Terremoto di Messina del 1908, il sisma del secolo: 37 secondi distrussero secoli di civiltà


Ormai in quel lido, non altra opera umana si compie che l’ultima; il seppellimento. Non si aggirano tra le rovine se non fossori. E i fossori sono militi, come dopo una battaglia. E fu invero una battaglia quale mai non si raccontò nella storia degli uomini. Una immensa torma di cavalli […] sembrò passare al galoppo, sottoterra, nella fragorosa carica di un minuto. Una bocca di fuoco sparò […] col rombo di cento cannoni in uno, nel cupo silenzio della notte. E il mare si alzò di cinquanta metri, e la terra si abbassò e poi balzò su. E un soffio vastissimo di luce rossa, come un’improvvisa aurora boreale, alitò dal lido opposto; e un astro o più astri si sgretolarono in cielo. Fu una battaglia davvero, ma di Titani, ridesti dal loro sonno millenario in fondo agli abissi, e ritrovatisi in cuore la terribile loro collera primordiale. Ora in quel campo di battaglia, battaglia durata un attimo, dopo quindici giorni si procede all’opera ultima e postuma“.

Con queste parole commosse Giovanni Pascoli commemorò nel gennaio 1909, all’Università di Bologna, le vittime causate dal terremoto e dal maremoto che il 28 dicembre 1908 avevano devastato entrambe le sponde dello Stretto di Messina.

Fu, ed è ancora, il sisma più devastante mai registrato in Italia: per 37 interminabili secondi la terrà tremò con una intensità pari ai 10 gradi della Scala Mercalli (che arriva a un massimo di 12). Erano le 5:20 del mattini e fu solo la prima di una lunga serie, che in poco tempo portò alla distruzione di Messina (rasa al suolo per il 90%) e di Reggio Calabria, ma soprattutto alla morte di un numero di persone calcolato tra le 50 e le 100 mila persone.

Tra i terrorizzati testimoni oculari anche un giovanissimo Salvatore Quasimodo, all’epoca un bambino di appena 7 anni. Restò talmente scosso dal cataclisma che lo ricordò ben quarantotto anni dopo nella poesia “Al padre”: “Il terremoto ribolle da due giorni, è dicembre d’uragani e mare avvelenato”. Tra l’altro il padre Gaetano, ferroviere, fu mandato – con famiglia al seguito – a ripristinare le linee ferroviarie di quello che restava di Messina.
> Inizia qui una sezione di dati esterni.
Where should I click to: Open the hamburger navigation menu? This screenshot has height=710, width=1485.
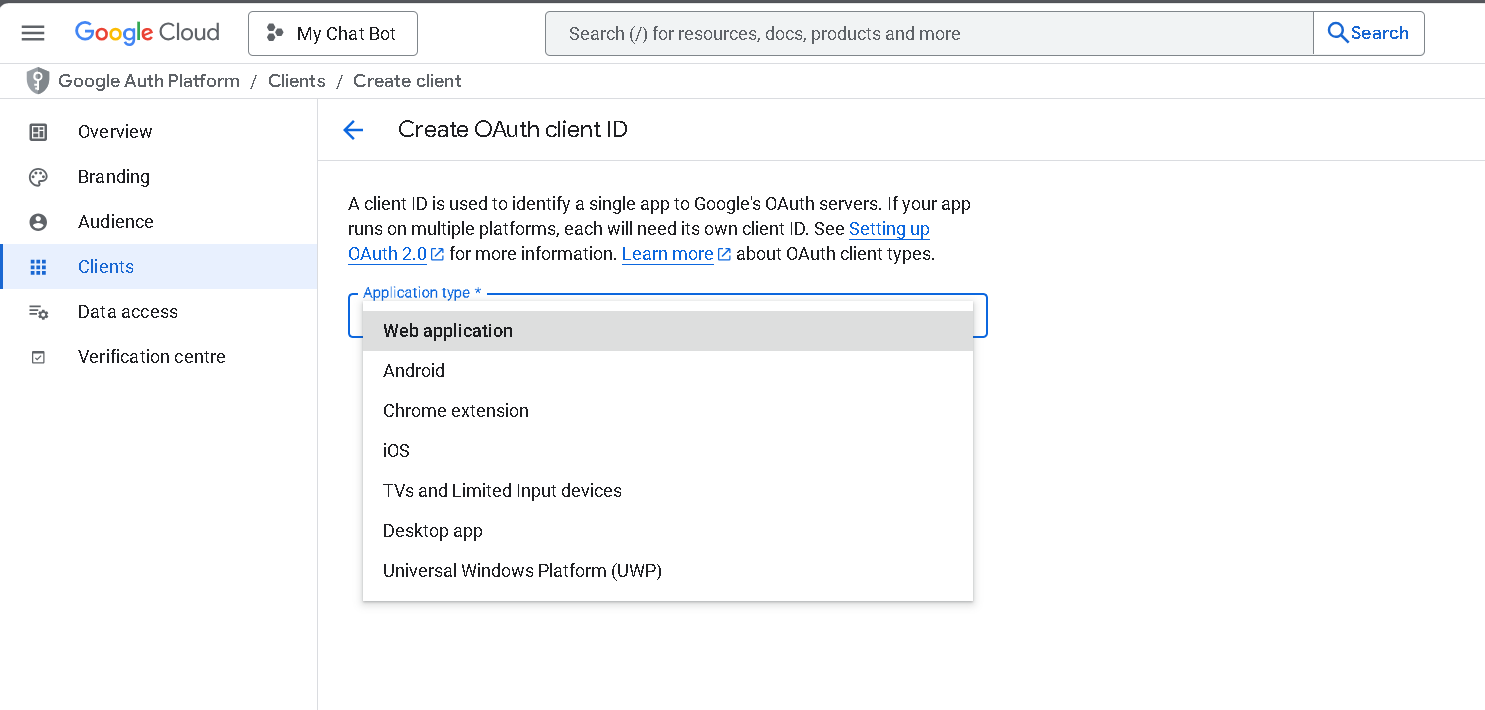33,33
E il piccolo Salvatore visse nei vagoni dei treni, insieme a molti terremotati.

Altra celebre figura italiana a ricordare – sulle pagine dell’Avanti – lo sconquasso di quei giorni fu il meridionalista Gaetano Salvemini, l’unico della sua famiglia a riemergere vivo dalle macerie: “Ero in letto allorquando sentii che tutto barcollava intorno a me e un rumore di sinistro che giungeva dal di fuori. In camicia, come ero, balzai dal letto e con uno slancio fui alla finestra per vedere cosa accadeva. Feci appena in tempo a spalancarla che la casa precipitò come un vortice, si inabissò, e tutto disparve in un nebbione denso, traversato come da rumori di valanga e da urla di gente che precipitando moriva. Il futuro deputato e allora docente universitario, quella mattina perse la moglie, i 5 figli e una sorella.

Lo stesso governo, all’epoca ancora monarchico si interessò ovviamente al tragico evento, tanto che in una relazione al Senato del Regno, datata 1909, si legge: “Un attimo della potenza degli elementi ha flagellato due nobilissime province – nobilissime e care – abbattendo molti secoli di opere e di civiltà. Non è soltanto una sventura della gente italiana; è una sventura della umanità, sicché il grido pietoso scoppiava al di qua e al di là delle Alpi e dei mari, fondendo e confondendo, in una gara di sacrificio e di fratellanza, ogni persona, ogni classe, ogni nazionalità. È la pietà dei vivi che tenta la rivincita dell’umanità sulle violenze della terra. Forse non è ancor completo, nei nostri intelletti, il terribile quadro, né preciso il concetto della grande sventura, né ancor siamo in grado di misurare le proporzioni dell’abisso, dal cui fondo spaventoso vogliamo risorgere. Sappiamo che il danno è immenso, e che grandi e immediate provvidenze sono necessarie”.